__Task__
Nothing but the line containing "Instruction: Click the avatar" and the lines after it in the entries below should appear, each repeated exactly.

__Working data__
Segment Open

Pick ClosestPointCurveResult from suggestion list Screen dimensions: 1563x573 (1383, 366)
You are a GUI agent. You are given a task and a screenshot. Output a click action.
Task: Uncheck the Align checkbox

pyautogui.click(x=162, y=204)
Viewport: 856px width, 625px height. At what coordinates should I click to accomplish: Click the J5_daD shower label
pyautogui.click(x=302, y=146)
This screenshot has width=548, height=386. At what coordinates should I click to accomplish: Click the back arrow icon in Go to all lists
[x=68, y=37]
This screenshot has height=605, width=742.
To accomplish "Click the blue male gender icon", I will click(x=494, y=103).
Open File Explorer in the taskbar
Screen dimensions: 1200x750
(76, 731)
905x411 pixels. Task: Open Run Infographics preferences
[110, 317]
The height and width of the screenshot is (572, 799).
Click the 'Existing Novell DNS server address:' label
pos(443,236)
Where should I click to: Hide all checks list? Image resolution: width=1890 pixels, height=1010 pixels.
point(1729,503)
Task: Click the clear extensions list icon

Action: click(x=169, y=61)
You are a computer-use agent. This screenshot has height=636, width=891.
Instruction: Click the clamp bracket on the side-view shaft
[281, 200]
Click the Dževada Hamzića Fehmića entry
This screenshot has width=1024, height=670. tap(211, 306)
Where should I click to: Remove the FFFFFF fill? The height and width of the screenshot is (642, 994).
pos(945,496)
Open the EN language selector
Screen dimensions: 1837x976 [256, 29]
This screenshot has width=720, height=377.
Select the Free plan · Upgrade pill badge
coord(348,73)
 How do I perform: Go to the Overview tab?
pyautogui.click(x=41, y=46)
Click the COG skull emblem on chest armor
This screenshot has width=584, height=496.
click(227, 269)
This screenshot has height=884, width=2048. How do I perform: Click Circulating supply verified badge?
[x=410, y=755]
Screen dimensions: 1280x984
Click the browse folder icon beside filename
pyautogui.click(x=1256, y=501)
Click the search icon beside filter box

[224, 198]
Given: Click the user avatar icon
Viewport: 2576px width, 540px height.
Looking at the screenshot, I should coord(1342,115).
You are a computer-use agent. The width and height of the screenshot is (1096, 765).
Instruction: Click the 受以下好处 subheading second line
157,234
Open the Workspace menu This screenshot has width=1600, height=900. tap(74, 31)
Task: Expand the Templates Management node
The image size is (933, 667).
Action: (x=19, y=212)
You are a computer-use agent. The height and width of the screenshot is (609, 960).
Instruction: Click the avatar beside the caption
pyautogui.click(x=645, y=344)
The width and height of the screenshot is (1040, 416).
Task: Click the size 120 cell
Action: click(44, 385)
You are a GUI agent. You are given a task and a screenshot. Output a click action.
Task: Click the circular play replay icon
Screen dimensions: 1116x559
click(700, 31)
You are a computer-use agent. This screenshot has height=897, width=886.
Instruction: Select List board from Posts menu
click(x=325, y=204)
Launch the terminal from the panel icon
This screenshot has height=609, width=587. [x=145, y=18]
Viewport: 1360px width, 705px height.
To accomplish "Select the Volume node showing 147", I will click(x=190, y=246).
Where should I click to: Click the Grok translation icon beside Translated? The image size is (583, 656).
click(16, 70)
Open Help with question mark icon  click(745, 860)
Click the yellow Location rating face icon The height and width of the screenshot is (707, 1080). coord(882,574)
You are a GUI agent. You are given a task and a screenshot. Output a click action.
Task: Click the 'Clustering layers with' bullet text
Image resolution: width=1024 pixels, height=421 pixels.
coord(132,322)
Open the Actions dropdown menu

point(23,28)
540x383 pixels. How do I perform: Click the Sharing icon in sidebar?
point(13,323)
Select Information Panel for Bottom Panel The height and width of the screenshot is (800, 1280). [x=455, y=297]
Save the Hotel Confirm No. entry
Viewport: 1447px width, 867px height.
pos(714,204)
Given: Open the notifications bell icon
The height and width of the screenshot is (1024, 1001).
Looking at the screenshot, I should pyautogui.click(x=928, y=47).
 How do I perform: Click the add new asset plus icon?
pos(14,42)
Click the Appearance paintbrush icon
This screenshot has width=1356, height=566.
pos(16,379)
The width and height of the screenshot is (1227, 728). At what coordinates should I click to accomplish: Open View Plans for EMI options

Segment Closed

__Completed exercise__
Instruction: Click the avatar beside the caption
pyautogui.click(x=645, y=344)
The width and height of the screenshot is (1040, 416).
Task: Click the size 120 cell
Action: click(44, 385)
You are a GUI agent. You are given a task and a screenshot. Output a click action.
Task: Click the circular play replay icon
Screen dimensions: 1116x559
click(700, 31)
You are a computer-use agent. This screenshot has height=897, width=886.
Instruction: Select List board from Posts menu
click(x=325, y=204)
Launch the terminal from the panel icon
This screenshot has height=609, width=587. [x=145, y=18]
Viewport: 1360px width, 705px height.
To accomplish "Select the Volume node showing 147", I will click(x=190, y=246).
Where should I click to: Click the Grok translation icon beside Translated? The image size is (583, 656).
click(16, 70)
Open Help with question mark icon  click(745, 860)
Click the yellow Location rating face icon The height and width of the screenshot is (707, 1080). coord(882,574)
You are a GUI agent. You are given a task and a screenshot. Output a click action.
Task: Click the 'Clustering layers with' bullet text
Image resolution: width=1024 pixels, height=421 pixels.
coord(132,322)
Open the Actions dropdown menu

point(23,28)
540x383 pixels. How do I perform: Click the Sharing icon in sidebar?
point(13,323)
Select Information Panel for Bottom Panel The height and width of the screenshot is (800, 1280). [x=455, y=297]
Save the Hotel Confirm No. entry
Viewport: 1447px width, 867px height.
pos(714,204)
Given: Open the notifications bell icon
The height and width of the screenshot is (1024, 1001).
Looking at the screenshot, I should pyautogui.click(x=928, y=47).
 How do I perform: Click the add new asset plus icon?
pos(14,42)
Click the Appearance paintbrush icon
This screenshot has width=1356, height=566.
pos(16,379)
The width and height of the screenshot is (1227, 728). At what coordinates should I click to accomplish: Open View Plans for EMI options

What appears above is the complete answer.